At this time of year many leadership teams take the time and effort to spend some time together reviewing and developing strategy. But, all too often, these strategy retreats are lost opportunities that produce, at best, incremental improvements for their organisations.

So, what prevents the collective wisdom of these companies from generating new insights and new actions that can materially accelerate growth? From my experience of working with executive teams I have identified five causes of failure.
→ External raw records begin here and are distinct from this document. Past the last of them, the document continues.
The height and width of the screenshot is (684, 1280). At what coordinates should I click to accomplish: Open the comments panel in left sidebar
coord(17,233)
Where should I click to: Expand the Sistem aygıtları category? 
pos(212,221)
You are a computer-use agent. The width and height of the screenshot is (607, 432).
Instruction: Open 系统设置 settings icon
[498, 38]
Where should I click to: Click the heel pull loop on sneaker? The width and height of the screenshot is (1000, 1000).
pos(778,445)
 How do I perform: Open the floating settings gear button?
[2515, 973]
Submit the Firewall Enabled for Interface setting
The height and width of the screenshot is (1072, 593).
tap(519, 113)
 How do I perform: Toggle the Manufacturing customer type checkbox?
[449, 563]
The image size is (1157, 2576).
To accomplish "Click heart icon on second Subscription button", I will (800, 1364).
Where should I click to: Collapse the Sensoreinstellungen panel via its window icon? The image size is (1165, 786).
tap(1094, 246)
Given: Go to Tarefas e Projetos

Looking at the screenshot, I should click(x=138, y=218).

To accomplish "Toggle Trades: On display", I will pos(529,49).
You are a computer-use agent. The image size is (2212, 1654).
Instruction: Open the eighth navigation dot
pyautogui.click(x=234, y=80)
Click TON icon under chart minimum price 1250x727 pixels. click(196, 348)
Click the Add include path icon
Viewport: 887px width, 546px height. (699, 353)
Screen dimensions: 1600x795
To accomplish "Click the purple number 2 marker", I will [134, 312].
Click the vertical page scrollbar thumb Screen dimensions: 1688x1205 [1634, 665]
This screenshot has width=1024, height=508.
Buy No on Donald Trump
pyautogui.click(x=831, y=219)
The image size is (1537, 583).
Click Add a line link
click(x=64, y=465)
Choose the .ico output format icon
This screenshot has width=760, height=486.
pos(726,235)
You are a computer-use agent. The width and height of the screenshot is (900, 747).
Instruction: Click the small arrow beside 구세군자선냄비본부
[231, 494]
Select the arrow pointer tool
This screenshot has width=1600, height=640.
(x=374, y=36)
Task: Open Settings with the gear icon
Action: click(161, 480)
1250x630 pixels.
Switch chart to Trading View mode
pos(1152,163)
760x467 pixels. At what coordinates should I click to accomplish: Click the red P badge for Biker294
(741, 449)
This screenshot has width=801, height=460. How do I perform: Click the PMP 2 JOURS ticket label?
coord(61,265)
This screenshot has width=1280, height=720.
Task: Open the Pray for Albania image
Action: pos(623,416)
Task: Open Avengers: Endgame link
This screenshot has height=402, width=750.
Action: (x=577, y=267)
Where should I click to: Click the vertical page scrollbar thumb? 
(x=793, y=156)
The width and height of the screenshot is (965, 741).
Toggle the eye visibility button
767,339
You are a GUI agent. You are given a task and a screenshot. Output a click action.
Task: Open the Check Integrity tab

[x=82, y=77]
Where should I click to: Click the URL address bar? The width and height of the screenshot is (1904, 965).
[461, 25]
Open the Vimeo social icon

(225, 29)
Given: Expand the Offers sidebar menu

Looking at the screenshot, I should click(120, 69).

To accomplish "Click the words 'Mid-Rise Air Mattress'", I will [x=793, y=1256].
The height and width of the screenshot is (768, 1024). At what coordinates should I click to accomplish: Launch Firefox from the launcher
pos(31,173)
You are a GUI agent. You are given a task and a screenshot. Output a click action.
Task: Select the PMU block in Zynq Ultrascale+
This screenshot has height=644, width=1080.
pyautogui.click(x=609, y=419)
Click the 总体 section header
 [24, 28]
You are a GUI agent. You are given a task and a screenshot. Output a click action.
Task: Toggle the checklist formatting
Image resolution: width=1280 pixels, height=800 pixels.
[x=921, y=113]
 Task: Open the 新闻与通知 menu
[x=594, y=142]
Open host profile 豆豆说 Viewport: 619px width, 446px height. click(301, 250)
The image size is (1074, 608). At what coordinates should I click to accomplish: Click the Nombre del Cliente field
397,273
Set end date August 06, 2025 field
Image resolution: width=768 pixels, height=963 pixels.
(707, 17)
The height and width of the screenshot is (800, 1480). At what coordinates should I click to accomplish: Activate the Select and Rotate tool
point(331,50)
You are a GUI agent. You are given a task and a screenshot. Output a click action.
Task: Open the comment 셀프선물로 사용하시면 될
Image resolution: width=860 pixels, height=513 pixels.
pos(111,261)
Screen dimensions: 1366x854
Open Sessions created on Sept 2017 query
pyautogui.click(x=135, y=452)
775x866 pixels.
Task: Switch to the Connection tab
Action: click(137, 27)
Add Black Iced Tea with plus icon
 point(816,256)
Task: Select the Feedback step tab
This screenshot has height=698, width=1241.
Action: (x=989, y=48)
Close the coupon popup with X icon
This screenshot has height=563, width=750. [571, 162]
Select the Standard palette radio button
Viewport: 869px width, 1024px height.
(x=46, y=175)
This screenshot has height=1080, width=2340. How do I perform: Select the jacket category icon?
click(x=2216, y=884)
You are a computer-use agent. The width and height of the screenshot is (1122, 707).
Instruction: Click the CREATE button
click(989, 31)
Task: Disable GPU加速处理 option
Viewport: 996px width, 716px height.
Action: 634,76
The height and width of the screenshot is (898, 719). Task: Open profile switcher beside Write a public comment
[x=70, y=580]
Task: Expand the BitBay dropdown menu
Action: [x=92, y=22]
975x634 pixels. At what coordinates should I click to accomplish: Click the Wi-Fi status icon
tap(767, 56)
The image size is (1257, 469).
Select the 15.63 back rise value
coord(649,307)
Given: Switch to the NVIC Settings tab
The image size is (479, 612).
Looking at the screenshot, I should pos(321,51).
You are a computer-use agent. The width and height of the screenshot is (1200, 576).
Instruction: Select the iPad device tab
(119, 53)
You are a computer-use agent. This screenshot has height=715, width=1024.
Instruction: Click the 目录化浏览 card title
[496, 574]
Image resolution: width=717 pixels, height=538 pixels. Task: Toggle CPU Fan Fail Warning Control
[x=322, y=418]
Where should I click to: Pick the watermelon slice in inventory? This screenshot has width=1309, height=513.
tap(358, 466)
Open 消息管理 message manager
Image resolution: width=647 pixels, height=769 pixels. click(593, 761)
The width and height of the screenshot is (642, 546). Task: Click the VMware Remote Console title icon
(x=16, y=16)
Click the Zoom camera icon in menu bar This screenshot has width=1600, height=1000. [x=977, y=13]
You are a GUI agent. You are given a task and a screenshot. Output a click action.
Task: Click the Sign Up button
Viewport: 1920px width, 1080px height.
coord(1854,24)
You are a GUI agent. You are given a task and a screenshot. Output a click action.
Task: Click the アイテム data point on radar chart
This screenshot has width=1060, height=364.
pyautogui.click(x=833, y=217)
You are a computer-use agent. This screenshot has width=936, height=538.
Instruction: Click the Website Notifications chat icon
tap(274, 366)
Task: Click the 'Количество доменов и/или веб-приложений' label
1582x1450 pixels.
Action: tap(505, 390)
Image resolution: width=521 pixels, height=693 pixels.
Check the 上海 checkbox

  1. Unclear goals. Many strategy retreats are focused on ‘improving strategy’, rather than finding ways to deliver specific results. One of the most important exercises I undertake with my clients is to identify their #1 goal – the specific improvement in performance that, above all else, will signal success for the business. Your goal may be financial, such as a sales or profit goal, or customer-led, such as number of customers, market share or customer loyalty, or something else entirely. Whatever your goal, once it is clear and unambiguous it makes the rest of your strategy development much more focused
  2. Too much opinion, too few facts. I am not a fan of huge analytical reports, but you need a balance between opinion and facts. In particular, you must ensure that the ‘voice of the customer’ enters the room in some form. In many retreats, however, it is opinion that wins the day and, commonly, the opinion of the individual with the most stripes and the loudest voice. The problem is that these opinions, and the assumptions on which they’re based, may not be valid. I know of a company where the CEO rejected three consumer-focused pieces of research that cast doubt on his new growth strategy. Unsurprisingly, his ill-advised pursuit of this strategy did not generate the returns he was after and he was ultimately shown the door.
  3. Debate is cut-off too soon. Many strategy retreats are a one-off event in the annual calendar and not part of an ongoing process. This means that there is pressure to cut to the chase, even if options haven’t been fully pursued. I’m not advocating unlimited debate, but the best strategies emerge from an ongoing dialogue rather than a single event. You would be better advised to run a series of ‘mini-retreats’ (e.g. Session 1 – Agreeing goals; Session 2 – Reviewing alternatives; Session 3 – Agreeing direction; Session 4 – Resource allocation etc.) rather than a single ‘grand-retreat’ if you want to create a strategy that is both robust and supported by the entire leadership group.
  4. There is no ‘fool on the hill’. Someone in the room needs to be prepared to act as the conscience of the group, identifying when ‘groupthink’ may be preventing progress, intervening when limiting and inappropriate assumptions are being blindly pursued and asking those simple but important questions (e.g. Will a ban on recruitment really help you develop the capabilities you need to enter market x?). A facilitator can play this role, but they need to be seen as a peer and have the respect and support of the leadership team if they are to be taken seriously.
  5. No follow-through. Perhaps one of the biggest failures of strategy retreats is a lack of follow through. Many clients tell me that they can end up repeating the same meeting year after year. It is critical that actions are agreed in the meeting, with specific deadlines and clear accountabilities. These actions should then be followed up and reviewed at subsequent sessions, ensuring that genuine progress takes place.

The next time you plan a strategy retreat with your team ask yourself which of these five failures are likely be an issue, and plan your session accordingly. That, alone, might increase your chances of identifying and delivering more growth for your business than you previously thought possible.